May 18, 2006
Maurizio Pollini at Strathmore
Maurizio Pollini's recital at Strathmore last night was one of a limited number of appearances he is making in the United States this year, after Boston, Carnegie Hall, and Chicago. Thank you again, Washington Performing Arts Society! If you love the piano and its greatest repertory — by the twin masters of the 19th century, Fryderyk Chopin and Franz Liszt (the good and evil twin, respectively?) — you may not think that Pollini is necessarily the best interpreter of this music ("all intellect and no soul" is the most common criticism). You likely still admire Pollini and leapt at the chance to hear him play live. If you missed it, that is why DCist is here.
Pollini devoted the first half of his program to Chopin, particularly four of the nocturnes from his new CD, released last month. For the most part, the nocturnes are moments of quiet melancholy, and they do not correspond all that well to Pollini's optimal strengths. He played them with consummate grace, capturing the flights of fancy in the right hand of the F minor nocturne (op. 55, no. 1), delineating the soprano and alto voices (even when one is wildly trilling, something that is terribly difficult) in the E-flat major nocturne (op. 55, no. 2). As you would expect, he mastered the technical demands of the C minor nocturne (op. 48, no. 1), rendering the soaring melody over a complicated, pulsating chord accompaniment. Still, I had the sense of Pollini holding back a little at times, imposing restraint upon himself, and it may have throttled the performance slightly.
He certainly was more able to cut loose on the other two Chopin selections, bigger and more virtuosic. Pollini seems to react well to the pumping of adrenaline, the spontaneous challenge of something new, which is perhaps why he is sometimes more engaged and immediate during his lengthy encores than during the announced program. In fact, he played the G minor ballade (op. 23) as an encore during his last recital in Washington, and here it was again in the middle of the first half, somewhat deflated by comparison, although still extraordinary playing.
By far, the best piece was the one that concluded the first half, the F# minor polonaise (op. 44), which dazzled with booming thunder and delicate melodic moments. Some critics of this recital in other cities have wondered if Pollini is the right player for Chopin, that he does not apply enough rubato to his tempi and plays too rigidly. All major pianists play these pieces and endless amounts of individual nuances have been applied, stretching the music in all different ways. Listening to Pollini's Chopin, I had the sensation of looking at a Renaissance masterwork after a drastic restoration. All those layers of dust and varnish had been stripped away, and what we were hearing was Chopin's score without the accumulated crud.
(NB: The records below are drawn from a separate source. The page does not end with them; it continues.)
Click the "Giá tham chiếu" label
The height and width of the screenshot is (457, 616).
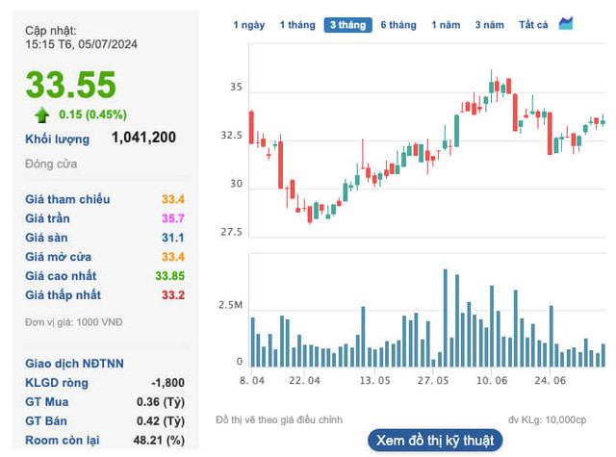point(67,199)
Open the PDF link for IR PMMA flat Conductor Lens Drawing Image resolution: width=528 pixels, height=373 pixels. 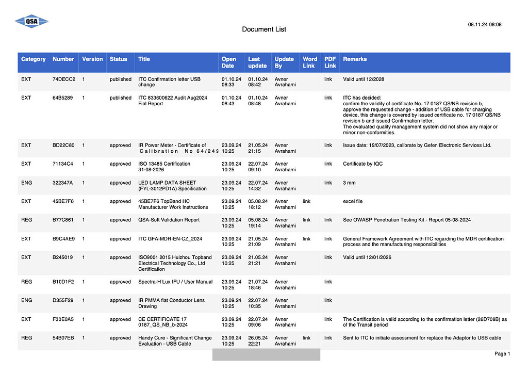click(328, 300)
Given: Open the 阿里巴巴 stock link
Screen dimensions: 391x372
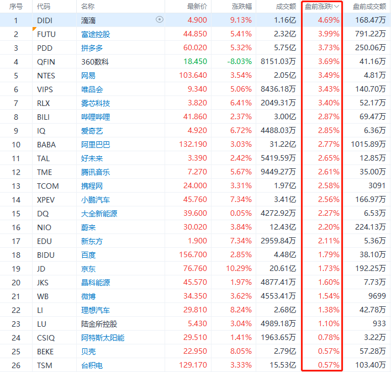Looking at the screenshot, I should click(x=95, y=144).
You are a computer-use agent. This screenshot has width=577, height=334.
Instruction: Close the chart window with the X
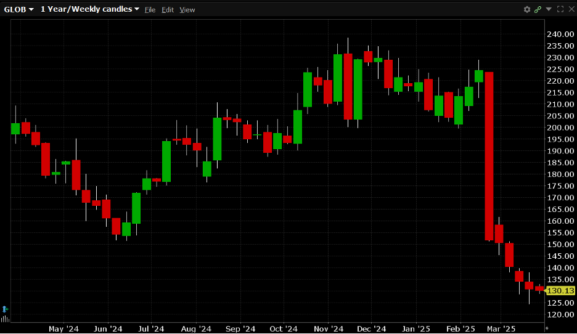pos(571,9)
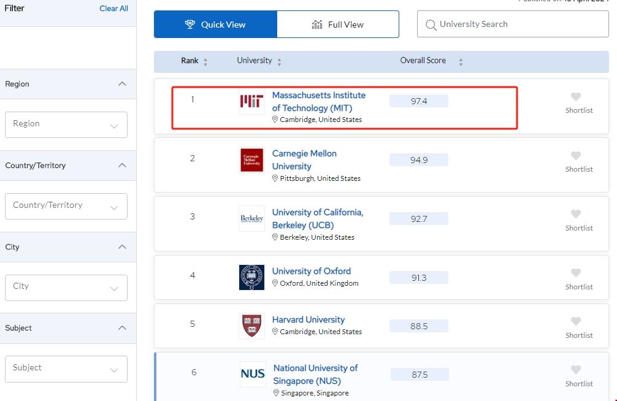Image resolution: width=617 pixels, height=401 pixels.
Task: Click the University of Oxford crest
Action: pyautogui.click(x=251, y=277)
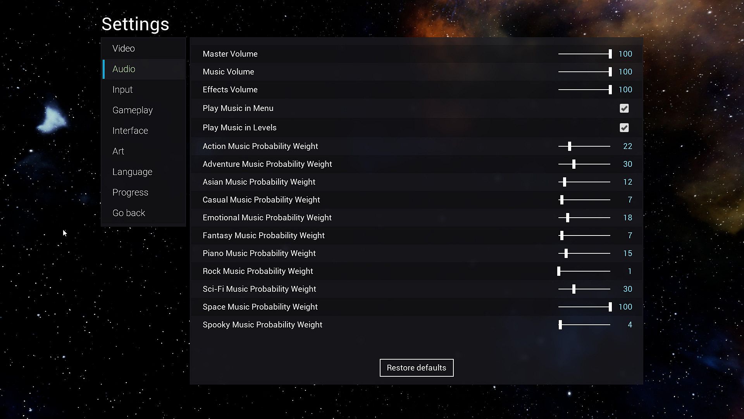Switch to Input settings tab

tap(122, 90)
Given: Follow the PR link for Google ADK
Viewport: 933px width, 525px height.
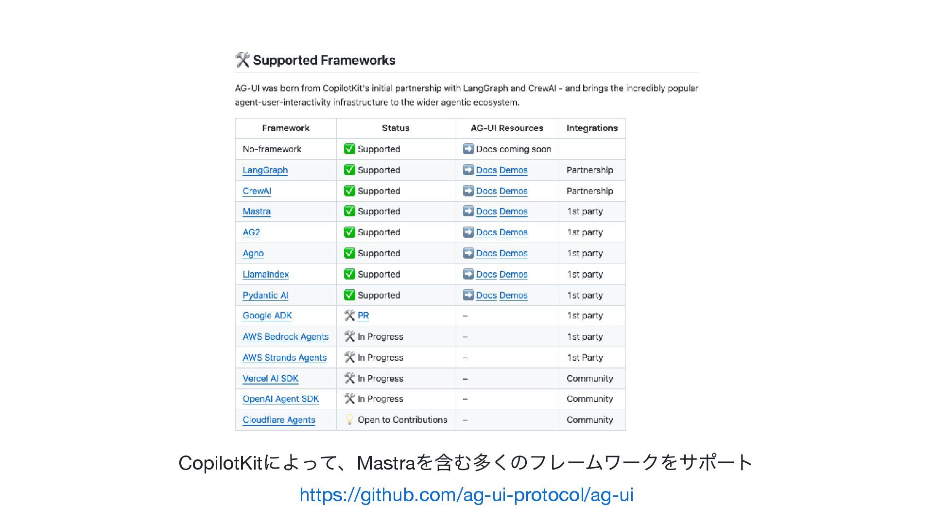Looking at the screenshot, I should coord(363,315).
In the second half, Pollini turned to the music of Franz Liszt, which turns out to be better suited to Pollini's mastery and strength. He opened with four vignettes, all composed late in Liszt's life and rather daring tonally. Programmatically, they told an interesting story together, unintended by the composer. Nuages gris (Gray clouds) and Unstern (Ill-omened) both make forays across the border into atonality, setting a tone of uneasiness for the future. In La Lugubre Gondola (Pollini played the first version, a dismal barcarolle), Liszt sets to music his premonition of the death of fellow composer Richard Wagner, felt as Liszt watched a funeral procession of gondolas in Venice. Liszt composed the last work of this sketch, Richard Wagner -- Venezia, shortly after Wagner actually died in Venice. Pollini brought an orchestral fullness to Liszt's evocation of the music of the Rhine River in Wagner's Ring cycle.
However, Pollini reserved the best for last, a magisterial and occasionally unhinged reading of Liszt's thorny Sonata in B Minor, composed in the 1850s. Liszt conceived this extraordinary sonata as one long movement, which still incorporates the sequence of ideas and tempi in a traditional sonata. However, the same set of themes are developed through a series of continuous variation throughout all of the "movements" or sections, culminating in a complex contrapuntal section that, in Pollini's performance, bordered on the tumultuous. All of the technical aspects are this pianist's forte: his scales whirred up and down without bumps, octaves and large chords romped loudly in rapid succession. It was a tour de force intellectually as well, making perfect logical sense of the form while at the same time Pollini's hands seemed possessed at times by a demonic force, impelling them onward, ratcheting up the speed.
The audience was appreciative enough to merit four encores, beginning with Debussy's architectonic prelude La cathédrale engloutie (The engulfed cathedral), a musical depiction of a story told in Breton legend about a mysterious cathedral that rises out of the ocean, bells ringing, and then sinks back into the water. Three other encores, all Chopin, gave the impression mentioned above, of a Pollini more excited by his encores than the actual program. The etude in C minor (op. 10, no. 12, known as the "Revolutionary") was nothing less than astounding.